SEXUALITY AND CITIZENSHIP IN UKRAINE by Giacomo Sanfilippo

sexualitynatonality

THE CORRECT UKRAINIAN FAMILY: 1 man + 1 woman

In June 2013, at the venerable old age of almost 58, I graduated from York University in Toronto with an Honours BA in Sexuality Studies. During my subsequent MA in Theology program at Regis College, University of Toronto, I was permitted to take for credit the graduate seminar at University College’s Mark S. Bonham Centre for Sexual Diversity Studies. To my theological studies in sexuality and gender I bring a foundation in the insights of medicine, psychology, philosophy, and the social sciences as they have evolved over the past century and a half. I also bring the never finished task of a lifetime of working through these questions on a deeply personal level. 

From the outset of any sexuality studies program one is introduced to the inextricable link in the literature between sexuality and nationality, or more clearly, sexuality and citizenship. I greeted this notion with initial skepticism, but also with a determination to keep an open mind; and of course,  the connection between the two quickly became so obvious to me that I wonder how I ever doubted it.

In this light, and as the grandson of a Ukrainian priest and ardent nationalist (in the good sense of nationalism), I found the above graphic instantly fascinating—and terribly disheartening—when it passed through my Facebook news feed on March 30. On multiple subliminal levels it conveys a forceful, unmistakable message: Sexual minorities have no place in 21st-century Ukrainian nationhood and culture.
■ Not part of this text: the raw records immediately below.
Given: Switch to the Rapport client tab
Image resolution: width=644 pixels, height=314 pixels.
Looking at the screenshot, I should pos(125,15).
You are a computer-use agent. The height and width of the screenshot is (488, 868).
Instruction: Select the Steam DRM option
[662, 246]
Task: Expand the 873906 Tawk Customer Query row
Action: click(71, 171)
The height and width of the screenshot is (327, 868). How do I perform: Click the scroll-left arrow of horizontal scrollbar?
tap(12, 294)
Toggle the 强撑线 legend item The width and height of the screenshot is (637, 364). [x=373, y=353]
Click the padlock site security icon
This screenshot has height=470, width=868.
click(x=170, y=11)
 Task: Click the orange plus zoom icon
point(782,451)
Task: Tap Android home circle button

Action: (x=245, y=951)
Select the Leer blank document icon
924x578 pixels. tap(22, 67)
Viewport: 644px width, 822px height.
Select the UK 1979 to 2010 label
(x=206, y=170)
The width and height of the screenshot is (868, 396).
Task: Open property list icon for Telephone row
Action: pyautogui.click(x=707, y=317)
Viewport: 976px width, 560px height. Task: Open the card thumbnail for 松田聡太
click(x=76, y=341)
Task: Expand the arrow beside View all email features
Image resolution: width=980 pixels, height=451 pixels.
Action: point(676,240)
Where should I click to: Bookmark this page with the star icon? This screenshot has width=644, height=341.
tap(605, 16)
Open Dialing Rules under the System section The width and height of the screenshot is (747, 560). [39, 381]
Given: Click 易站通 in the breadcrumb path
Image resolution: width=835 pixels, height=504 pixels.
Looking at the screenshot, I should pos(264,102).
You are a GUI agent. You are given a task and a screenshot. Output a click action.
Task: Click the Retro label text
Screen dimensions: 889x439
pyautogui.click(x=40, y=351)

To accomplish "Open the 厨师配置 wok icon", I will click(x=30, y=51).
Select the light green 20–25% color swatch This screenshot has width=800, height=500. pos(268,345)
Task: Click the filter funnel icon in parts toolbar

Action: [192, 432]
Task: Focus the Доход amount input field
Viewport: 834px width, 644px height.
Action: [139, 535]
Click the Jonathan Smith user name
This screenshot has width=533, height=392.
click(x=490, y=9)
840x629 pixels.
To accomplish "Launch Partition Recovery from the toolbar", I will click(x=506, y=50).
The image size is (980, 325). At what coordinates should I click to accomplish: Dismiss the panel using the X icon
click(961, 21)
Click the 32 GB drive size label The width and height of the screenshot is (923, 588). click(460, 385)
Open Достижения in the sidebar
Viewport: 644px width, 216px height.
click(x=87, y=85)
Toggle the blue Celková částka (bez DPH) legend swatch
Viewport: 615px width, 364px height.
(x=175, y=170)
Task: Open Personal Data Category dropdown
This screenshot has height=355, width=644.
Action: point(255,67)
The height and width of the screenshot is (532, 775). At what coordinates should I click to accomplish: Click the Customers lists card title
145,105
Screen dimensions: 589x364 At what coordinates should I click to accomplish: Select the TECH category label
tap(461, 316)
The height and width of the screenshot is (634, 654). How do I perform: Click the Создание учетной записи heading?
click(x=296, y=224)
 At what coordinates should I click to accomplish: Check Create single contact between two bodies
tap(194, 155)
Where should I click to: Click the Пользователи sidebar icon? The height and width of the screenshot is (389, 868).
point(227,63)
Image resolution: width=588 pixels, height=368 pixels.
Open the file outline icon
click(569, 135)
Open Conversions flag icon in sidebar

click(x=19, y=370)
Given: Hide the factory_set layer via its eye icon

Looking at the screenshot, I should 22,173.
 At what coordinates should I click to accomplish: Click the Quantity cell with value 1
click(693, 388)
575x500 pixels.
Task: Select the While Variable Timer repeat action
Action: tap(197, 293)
I offer the following deconstruction of this graphic:

  1. Almost the entire graphic is the colour of the Ukrainian flag, blue and gold. The blue represents the sky, and the gold, the wheat-covered steppes of “the breadbasket of Europe.”
  2. Against the backdrop of the national flag, the central figures—their very bodies and clothes drawn in the national colours—represent an ideal of Ukrainian masculinity and Ukrainian femininity. The embroidered costumes, the position of the bodies, the woman’s hair portray a distinctly Ukrainian couple engaged in a distinctly Ukrainian performance of gender, i.e., a traditional Ukrainian dance for two.
  3. Excluded from Ukrainian citizenship—not only by the international prohibition sign but also by the use of black and grey instead of blue and gold—and excluded from any recognized place in Ukrainian culture by their reduction to universal washroom door figures, two same-sex couples and two bisexual threesomes are banished to the margins of the picture…and the margins of Ukrainian society.  
  4. The artist projects no possible moral distinction between a same-sex couple and a threesome.
  5. Although the picture contains no religious symbology, Ukraine is a majoritarian Orthodox country with a higher percentage of actual churchgoers than its much larger Orthodox neighbour to the northeast.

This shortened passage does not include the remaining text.